O antigo ministro socialista Armando Vara foi sentenciado esta terça-feira por lavagem de dinheiro na Operação Marquês a uma pena efectiva de dois anos de prisão, condenação de que o seu advogado pondera recorrer. 

Ainda antes de o julgamento começar, o ex-administrador da Caixa Geral de Depósitos havia confessado ao juiz Ivo Rosa, na fase instrutória do processo, que a teia de empresas que mandou montar, com recurso a offshores, tinha, de facto, como objectivo fugir ao fisco. Mas garantiu que os 535 mil euros que fez circular entre a Suíça, as Seychelles, Chipre e a Irlanda, com a ajuda do gestor de fortunas Michel Canals – uma das principais figuras do processo Monte Branco – tinham origem lícita, garantia que os juízes que hoje o condenaram aceitaram como verdadeira. As notas eram entregues em mão a Canals, que depois dava início ao branqueamento. 

Explicou nessa altura Armando  Vara – que não esteve presente na leitura deste acórdão – que antes de ascender à administração da CGD, o que sucedeu em 2005, acumulava um cargo de director neste banco com a prestação de serviços de consultoria de negócios a empresas do Leste europeu, África e Médio Oriente. Nas suas palavras, identificava oportunidades de investimento. E quando foi nomeado para administrador do banco, em 2006, esteve “quase para desistir” de aceitar, uma vez que o regime de exclusividade a que ficava sujeito o impedia de continuar a exercer esta actividade. Logo numa altura em que começava a receber os proventos destas consultorias, parte dos quais só lhe eram pagos quando os negócios em perspectiva se concretizavam efectivamente. 

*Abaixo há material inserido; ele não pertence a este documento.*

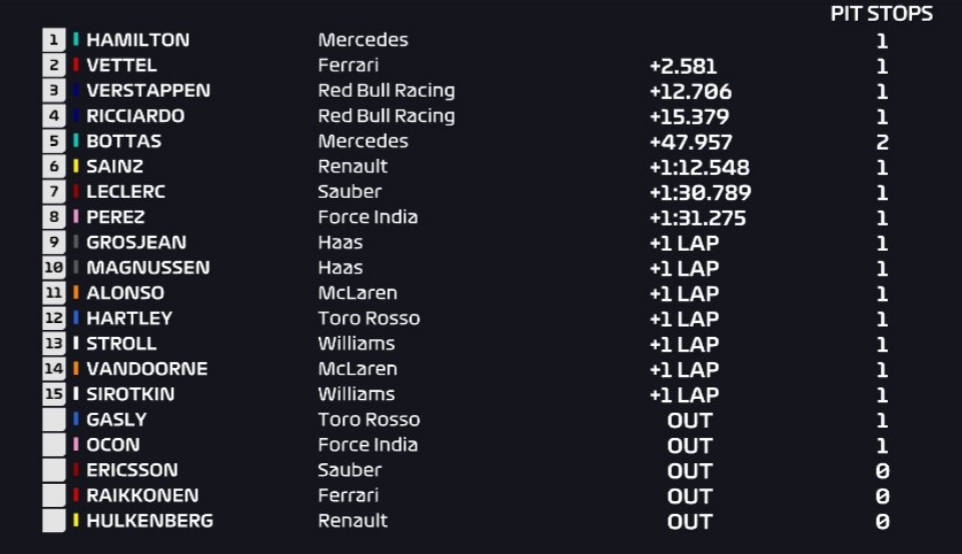The height and width of the screenshot is (554, 962).
Task: Click Sirotkin's position 15 badge
Action: click(x=54, y=394)
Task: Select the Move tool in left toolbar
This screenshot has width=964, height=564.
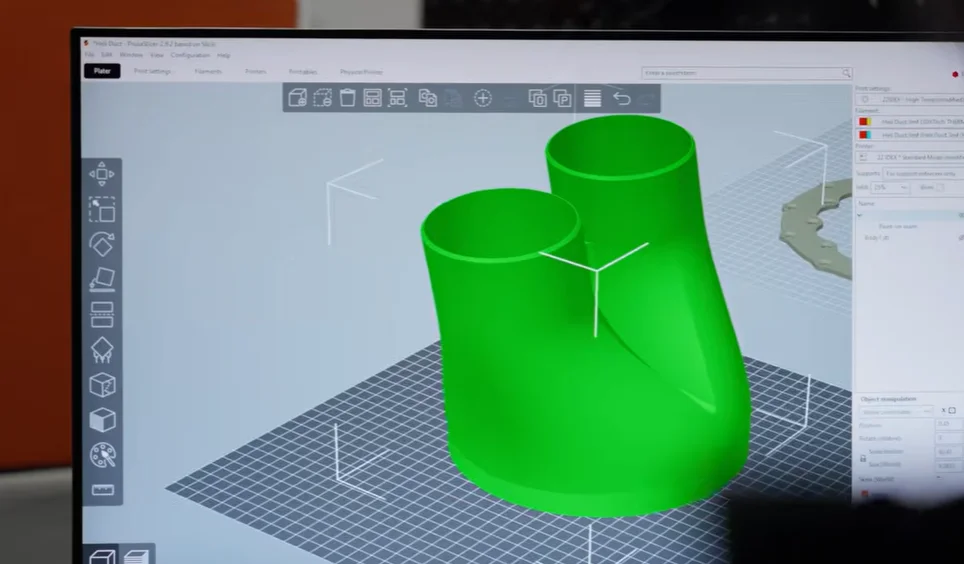Action: (x=102, y=175)
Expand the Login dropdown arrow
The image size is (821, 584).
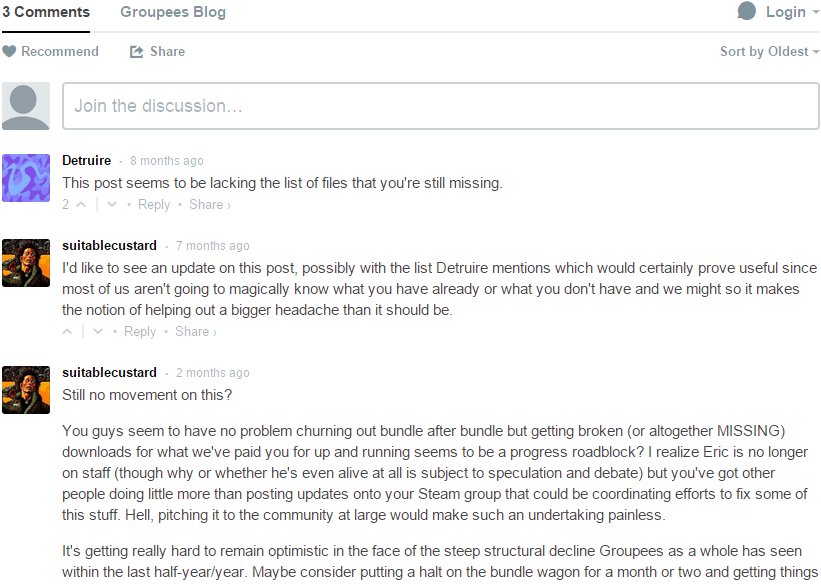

 “Ao longo de 2008 e 2009, Armando Vara procurou fazer movimentar para contas em diferentes países parte dos fundos detidos nas contas da Suíça, visando gerar uma dispersão de fundos e utilizando diversos esquemas de circulação dos mesmos, de forma a que fosse muito difícil às autoridades judiciárias identificar as contas usadas para o depósito do dinheiro e conexionar [sic] tais contas à sua pessoa”, pode ler-se no despacho de pronúncia da Operação Marquês

“Eu tinha consciência de que havia um problema fiscal que tinha de resolver. A minha ideia era fazê-lo no final do mandato de administrador da CGD”, admitiu o arguido ao juiz Ivo Rosa. Neste cargo, Armando Vara ganhava cerca de 17 mil euros mensais.

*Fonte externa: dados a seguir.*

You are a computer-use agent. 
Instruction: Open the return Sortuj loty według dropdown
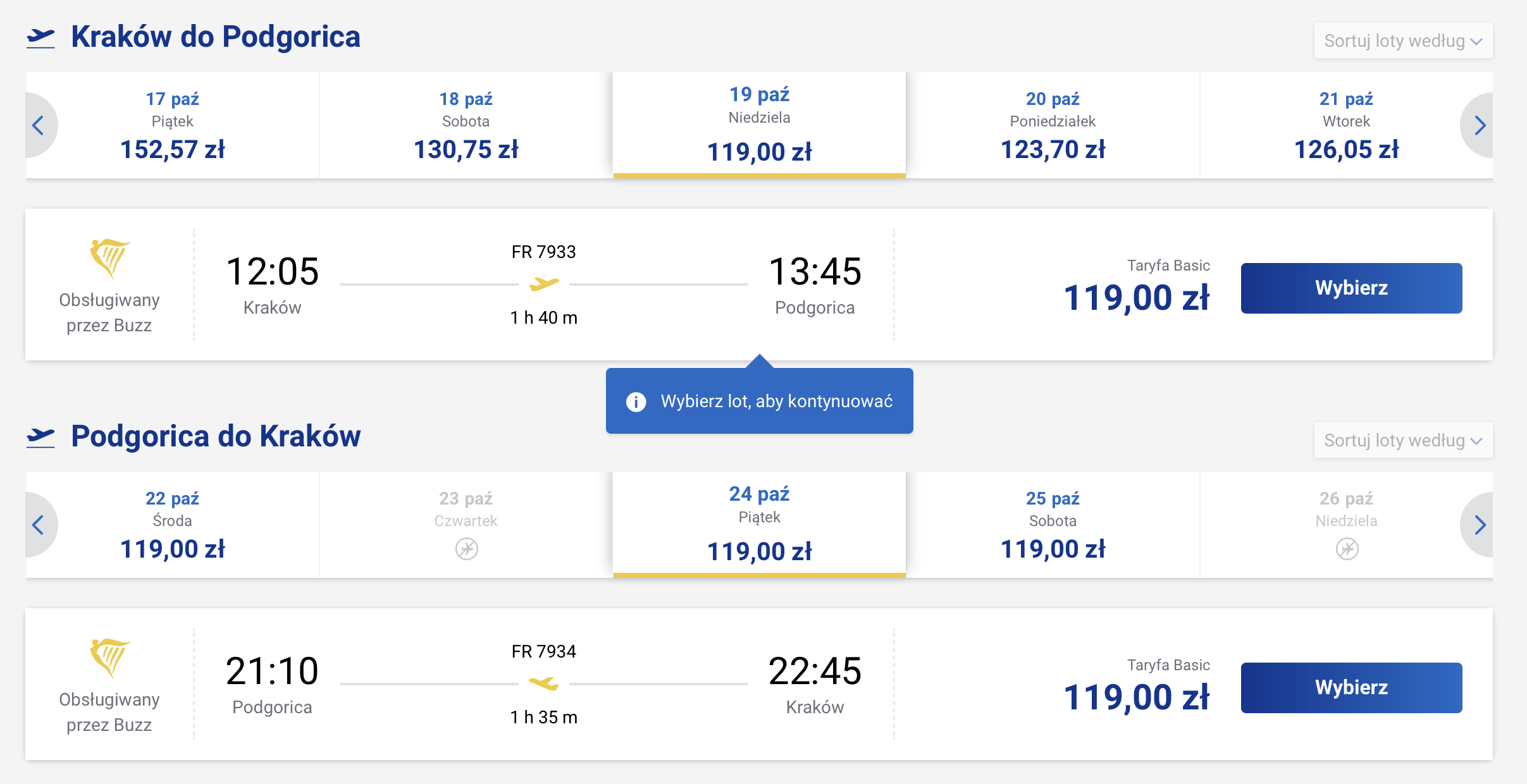coord(1403,441)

Apesar de acreditarem na origem lícita deste dinheiro – que não será, afinal, proveniente nem de corrupção nem de tráfico de droga, por exemplo – os juízes do Campus da Justiça, em Lisboa, consideraram muito elevado o grau de culpa do arguido, até pelas funções que desempenhou ao longo da vida, quer como governante, primeiro, quer depois como administrador da CGD e, mais tarde, do BCP. “Exerceu as mais altas funções e ganhava num ano aquilo que a maioria dos cidadãos não ganha em mais de uma década de trabalho”, observou o magistrado que presidiu ao colectivo, Rui Coelho, que explicou que o tribunal visou, com esta decisão, dar um “claro sinal de força” para fazer Armando Vara em particular e a sociedade em geral “interiorizarem o respeito pela lei”. 

“Violou deliberadamente normas que punem actos de conhecida gravidade, socialmente perniciosos pelo prejuízo que acarretam para o bem comum da sociedade, animado por um sentimento de egoísmo merecedor de particular censura”, pode ler-se na sentença hoje proferida. “Quer o arguido quer a comunidade precisam de um claro sinal de força para interiorizarem a necessidade de respeito pela lei, nomeadamente em crimes de natureza financeira”. 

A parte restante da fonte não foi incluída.